There was a big hope in the cash-starved market in Greece that China might be a new source of finance for Greek owners. The Greek public debt crisis has effectively locked up small, medium market Greek owners from senior debt financing from local Greek banks.

Chinese banks had expressed an interest in targeting more international ship finance business, even if there is not a domestic element. In practice, very little actual business has been done.

The majority of these smaller Greek shipping companies are very healthy economically with good reserves from the boom years and most of their fleet paid off, but domestic banking crisis has deprived them of bank finance for fleet renewal.

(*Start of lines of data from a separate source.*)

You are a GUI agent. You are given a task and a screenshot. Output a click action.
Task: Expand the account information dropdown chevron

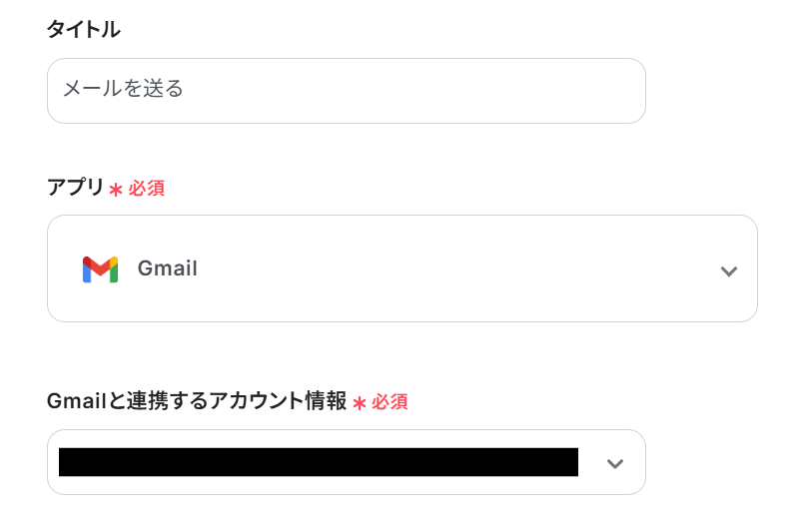615,463
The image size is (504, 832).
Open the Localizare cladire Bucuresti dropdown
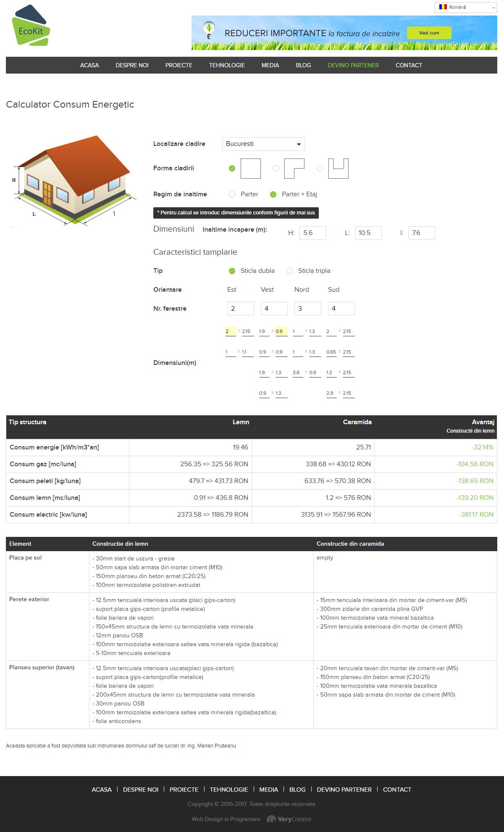(263, 144)
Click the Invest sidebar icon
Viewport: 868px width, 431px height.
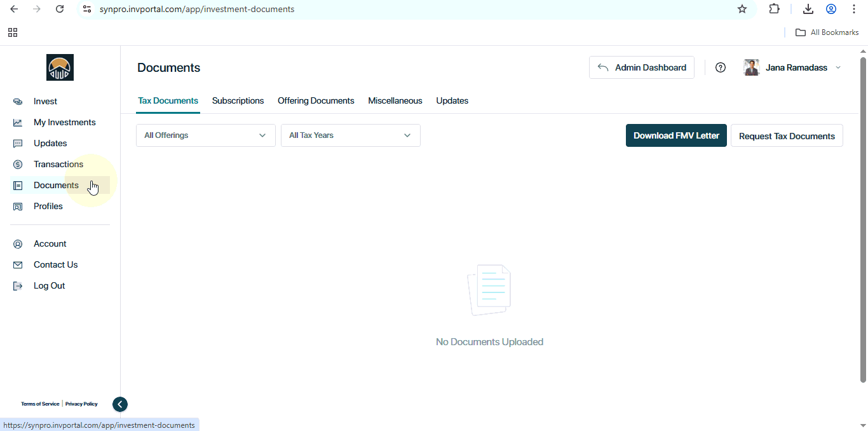[x=18, y=102]
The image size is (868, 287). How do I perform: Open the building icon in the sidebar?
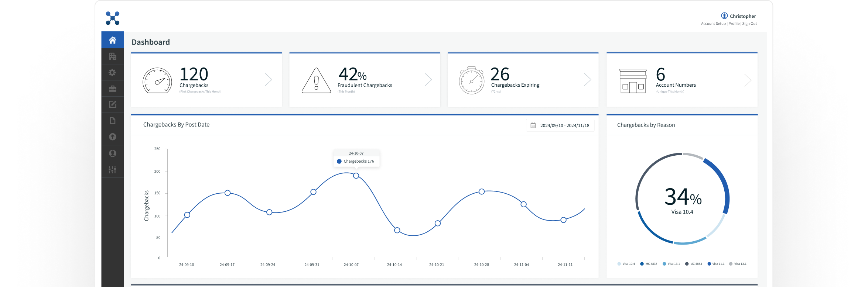(113, 56)
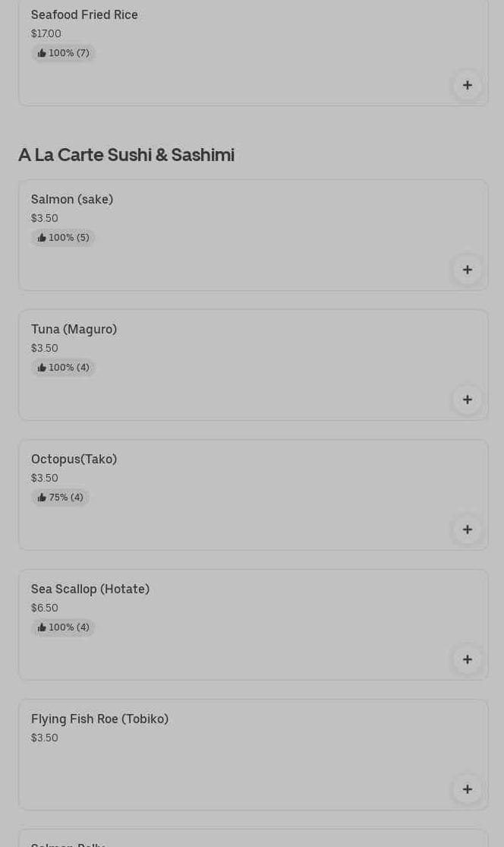This screenshot has height=847, width=504.
Task: Click Flying Fish Roe $3.50 price
Action: (x=45, y=738)
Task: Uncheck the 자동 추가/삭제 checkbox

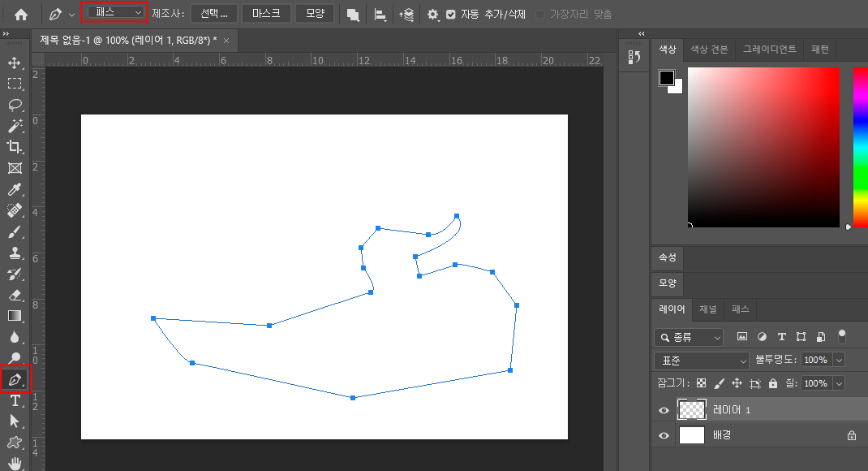Action: pyautogui.click(x=451, y=15)
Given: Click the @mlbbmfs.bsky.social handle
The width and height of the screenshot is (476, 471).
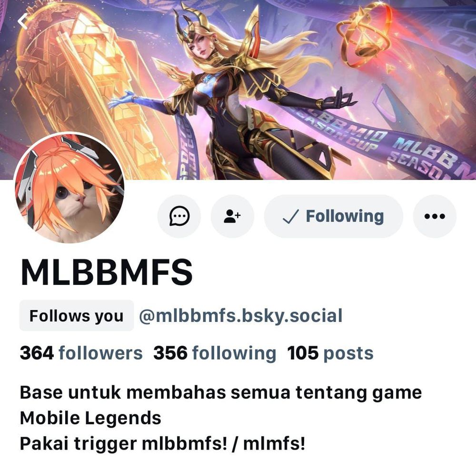Looking at the screenshot, I should click(241, 316).
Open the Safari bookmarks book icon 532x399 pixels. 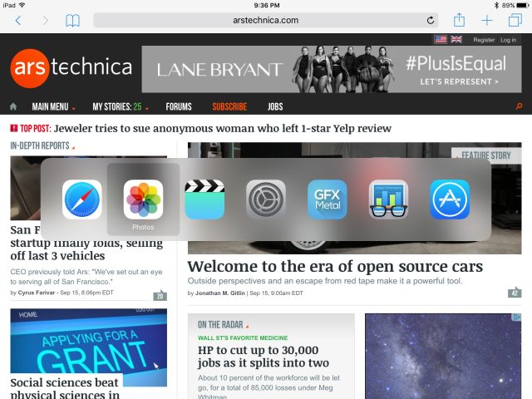[73, 20]
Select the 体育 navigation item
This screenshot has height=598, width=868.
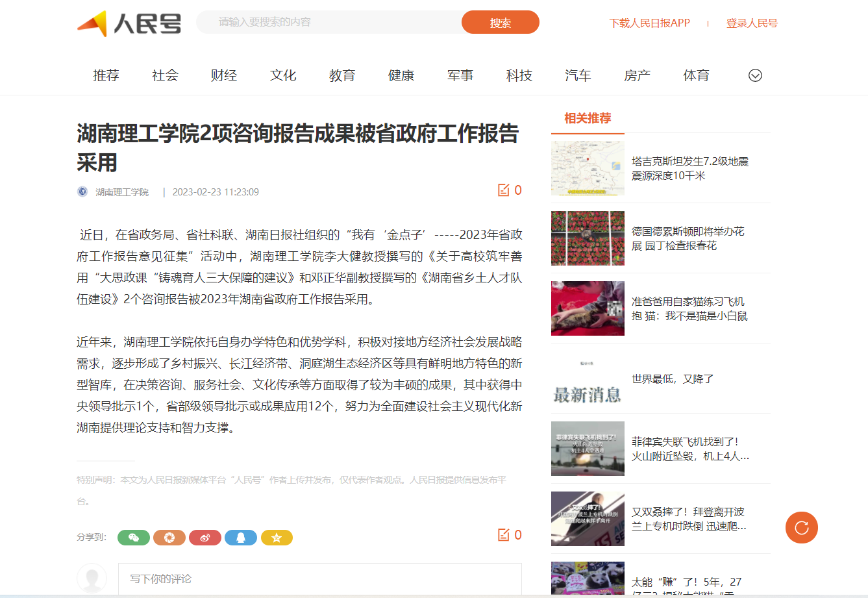click(696, 75)
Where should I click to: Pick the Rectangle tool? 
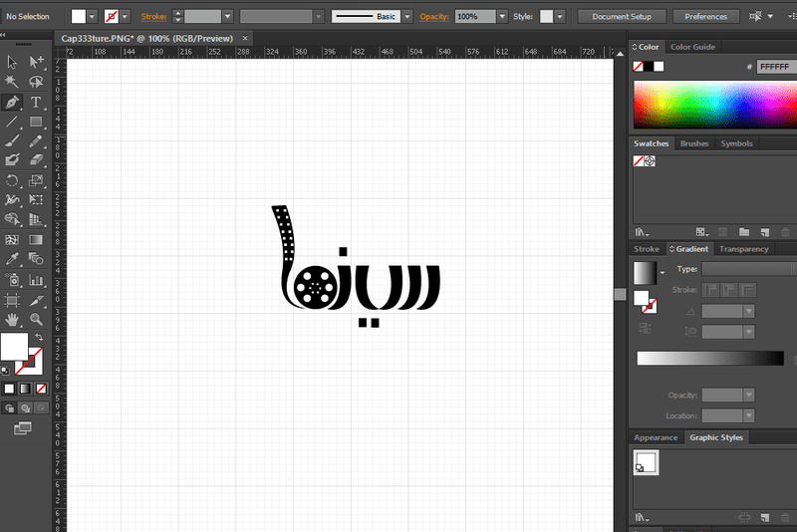coord(36,122)
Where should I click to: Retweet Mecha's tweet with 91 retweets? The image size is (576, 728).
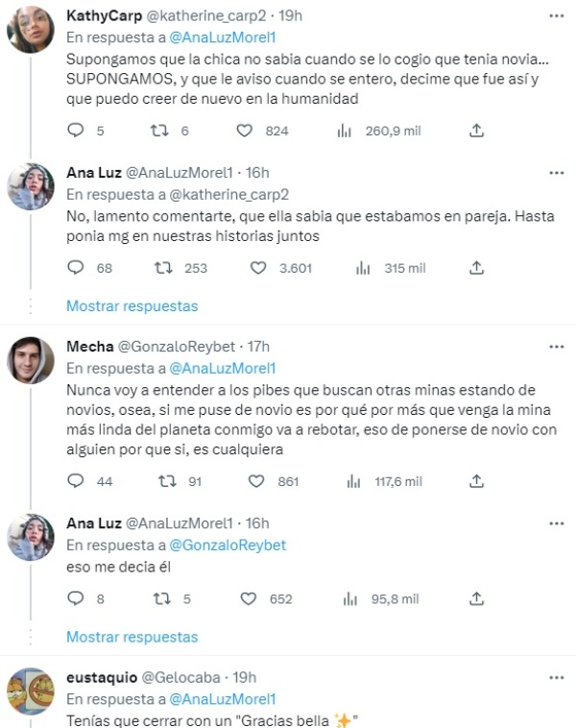coord(168,481)
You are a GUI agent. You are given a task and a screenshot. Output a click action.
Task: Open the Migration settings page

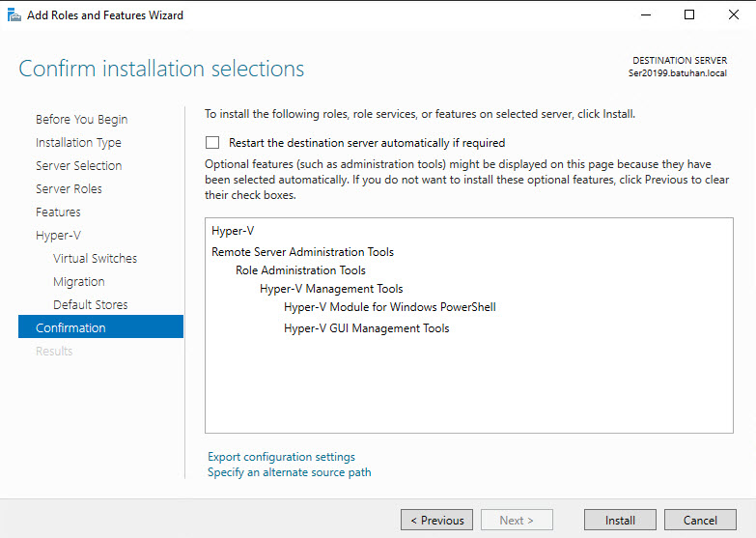pyautogui.click(x=79, y=282)
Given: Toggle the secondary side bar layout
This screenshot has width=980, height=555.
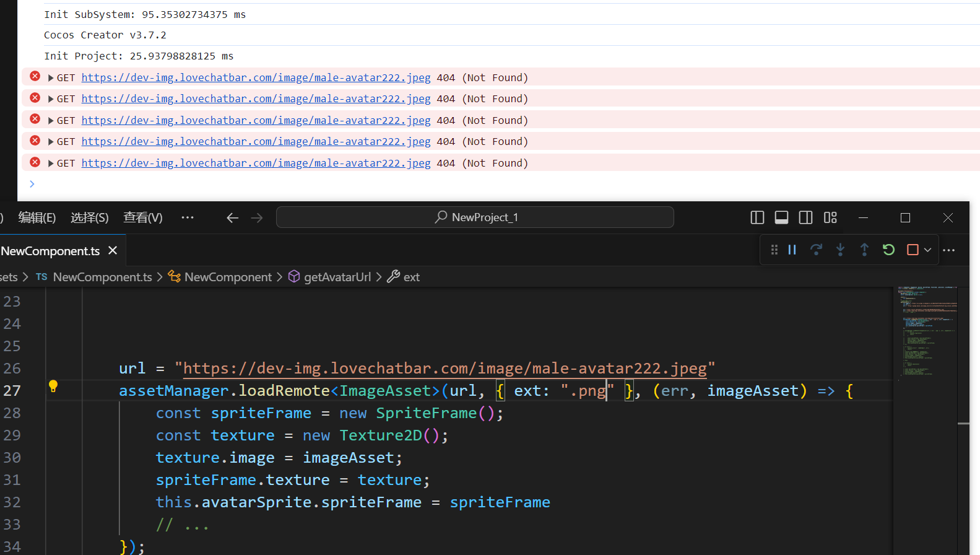Looking at the screenshot, I should tap(805, 217).
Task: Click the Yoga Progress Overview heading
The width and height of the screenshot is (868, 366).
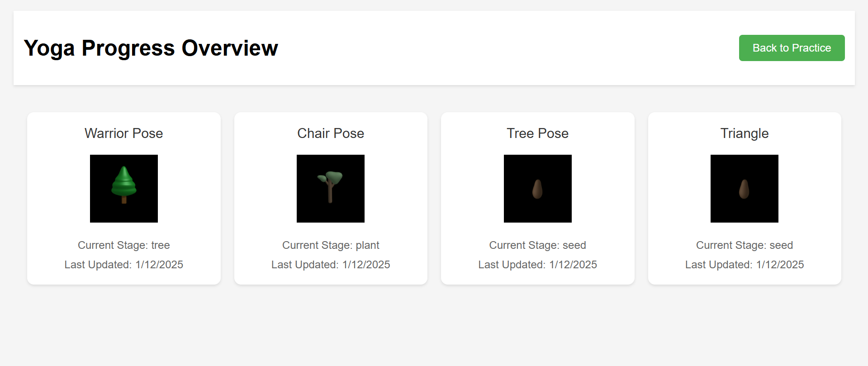Action: (151, 48)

There is considerable potential in the Greek market for foreign lenders interested in medium term asset lending with attractive pricing. Also this situation makes lease financing a viable alternative. The high loan pricing makes leasing more competitive than credit conditions prior the 2008 meltdown.

Earlier this year DnB secured a Renminbi currency licence to extend their loan business to the local Chinese market. The Chinese domestic fleet is almost equal in size to the international fleet and is basically Renminbi currency dominated. DnB NOR Bank's Espen Lund recently said  "With this shortage [sic in China], we now have the big shipping companies coming back to us and our business is now back on track."

If the moribund situation in Greece prevails over time, it will result potentially in more rapid consolidation of the Greek fleet in fewer and larger companies with access to public markets and international banks. It may also lead to a longer term shift, where the Chinese-controlled fleet grows in proportion to service more of its cargo transport needs.